Lord Howe, as Foreign Secretary in 1988, secretly relaxed the rules on arms sales to Iraq. For more than a year, he has attacked Sir Richard, alleging that a poor simpleton much like the rest of us is out of his depth, does not understand Whitehall's mysterious ways, is meddling in an area where he has no place.

Lord Howe is an eminent figure, respected for his sound judgement and latterly admired for his courage in challenging Margaret Thatcher. But on this he is completely wrong. The investigation did not allow witnesses to be represented by lawyers: that would have made the inquiry never-ending and unnecessarily adversarial. Yet witnesses have been well protected. They were advised by counsel (several, including Lord Howe, are lawyers). Each witness was granted immunity from prosecution and civil servants were promised that they would face neither disciplinary action nor damage to their careers. Sir Richard has stuck carefully to the terms of the inquiry, set out by the Government, which Lord Howe supports.

The other claim - that Sir Richard is out of his depth - is just arrogant. We do not want an insider regulating Whitehall's business. The charge is that ministers and officials secretly ran one foreign policy - involving the sale of arms to Iraq - while telling Parliament and the people they were following another, with strict controls in place. When those who traded the weapons (the Matrix Churchill employees, for instance) were tried for breaking the law, ministers are said to have suppressed documents showing that they knew about the sales. In this, the security services encouraged them. Innocent men were almost sent to jail.

Lord Howe appreciates the dangers of the Scott investigation. Foreign Office papers submitted to the inquiry noted that "it could look very cynical if, so soon after expressing outrage over the Iraqi treatment of the Kurds, we adopt a more flexible approach to arms sales". That advice was right. The Tories may have had a field day two weeks ago over the apparent hypocrisy of the Labour front-bencher Harriet Harman in deciding to send her son to a selective school.

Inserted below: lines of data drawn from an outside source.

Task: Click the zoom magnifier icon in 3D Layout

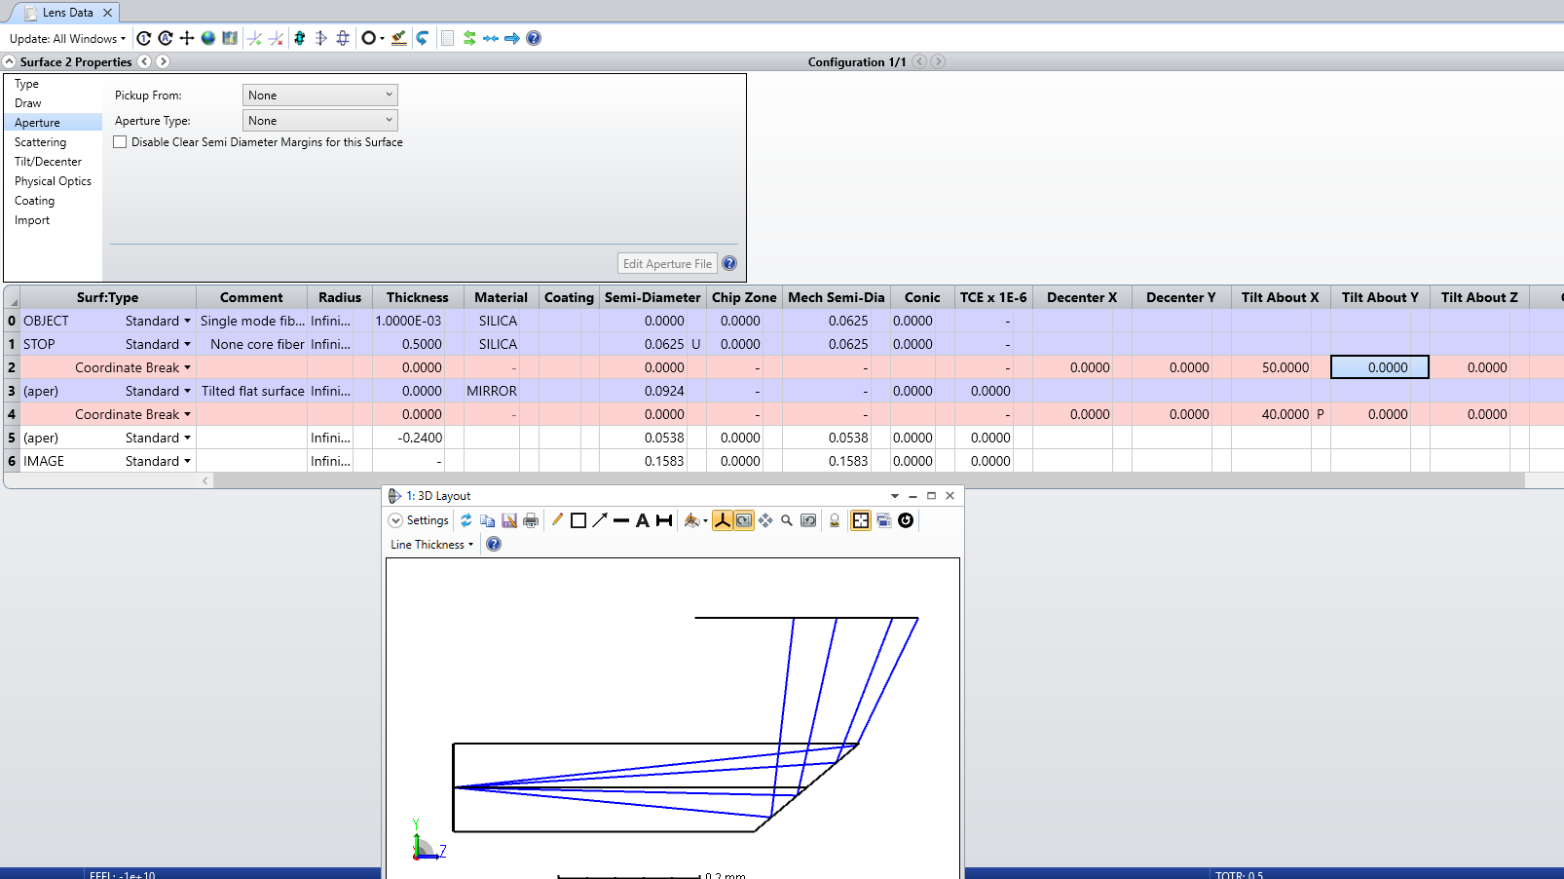Action: coord(787,520)
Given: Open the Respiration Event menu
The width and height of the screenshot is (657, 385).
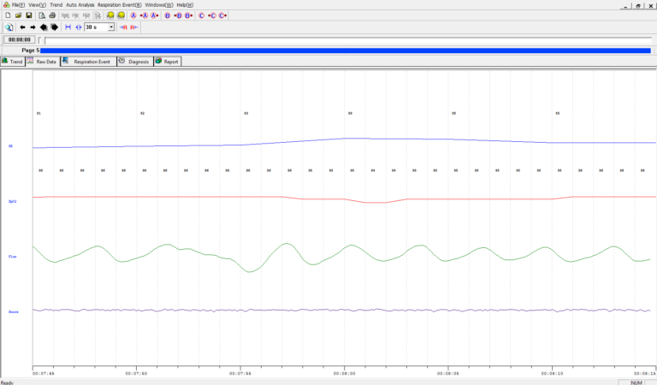Looking at the screenshot, I should [x=119, y=4].
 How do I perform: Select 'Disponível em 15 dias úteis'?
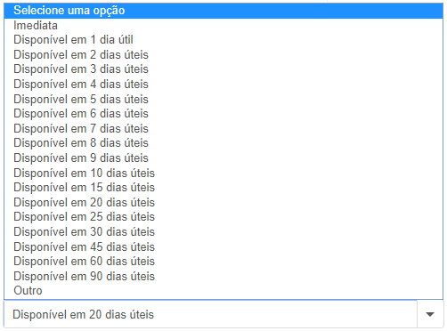224,188
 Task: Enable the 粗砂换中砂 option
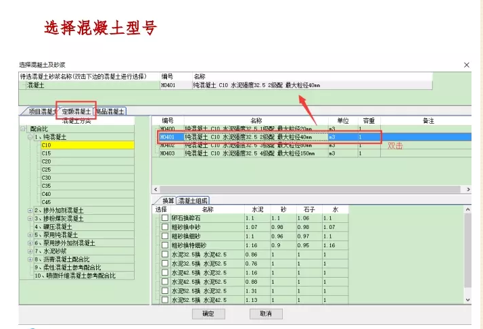[x=164, y=227]
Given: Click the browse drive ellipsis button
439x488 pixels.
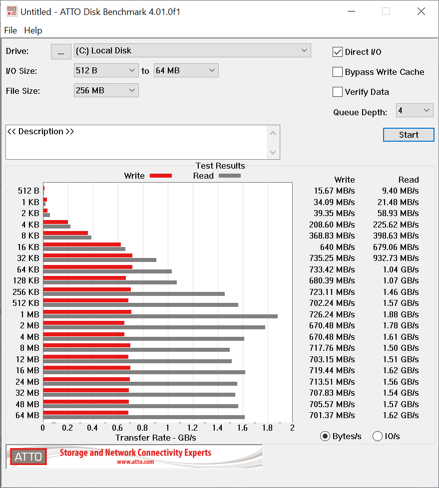Looking at the screenshot, I should pos(61,51).
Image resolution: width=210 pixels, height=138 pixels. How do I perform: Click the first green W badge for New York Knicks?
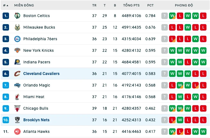[x=172, y=51]
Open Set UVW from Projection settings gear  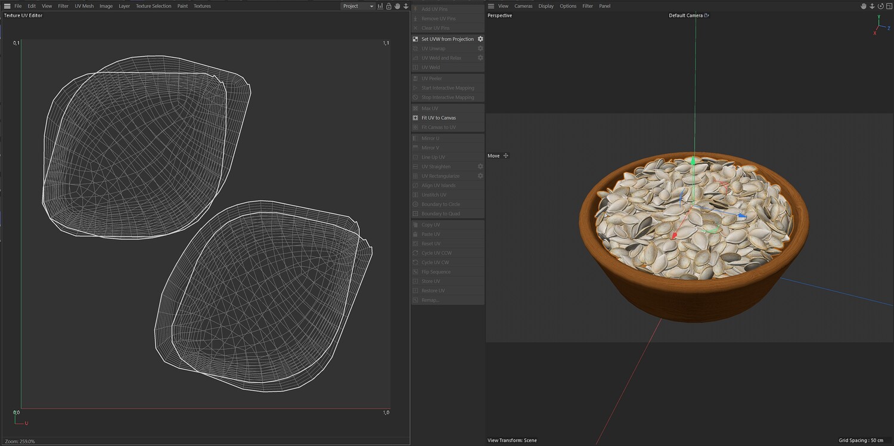[x=480, y=39]
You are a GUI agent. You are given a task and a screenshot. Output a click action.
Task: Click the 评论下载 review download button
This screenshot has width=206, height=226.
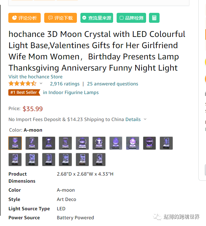point(61,18)
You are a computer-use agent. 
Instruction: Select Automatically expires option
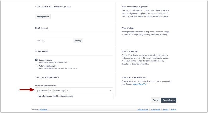(36, 66)
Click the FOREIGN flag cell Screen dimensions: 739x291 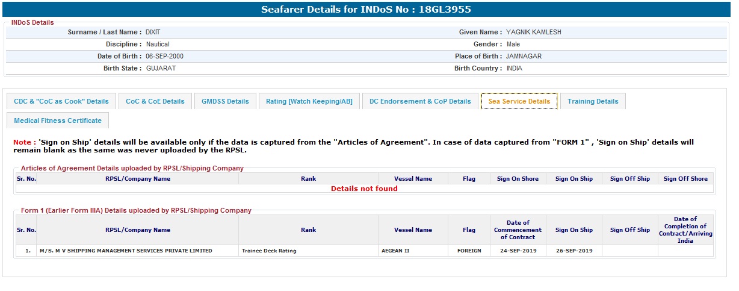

Tony Blair must be wetting his lips in anticipation at the report, published next week, which is almost certain to detail a sustained government hypocrisy, cynically practised on the entire population over a very long time. Lord Howe, his former colleagues and officials all wish that this scandal had been hushed up. Thanks to Sir Richard Scott, we should at last get at the truth. His inquiry will be a blow for accountability and openness of the kind Lord Howe clearly abhors. We should ignore the smokescreens put up by Conservatives. Sir Richard is about to tell us in intimate detail how the state works and we should listen to what he has to say, for if the Tories stay in power it will be the only chance we get.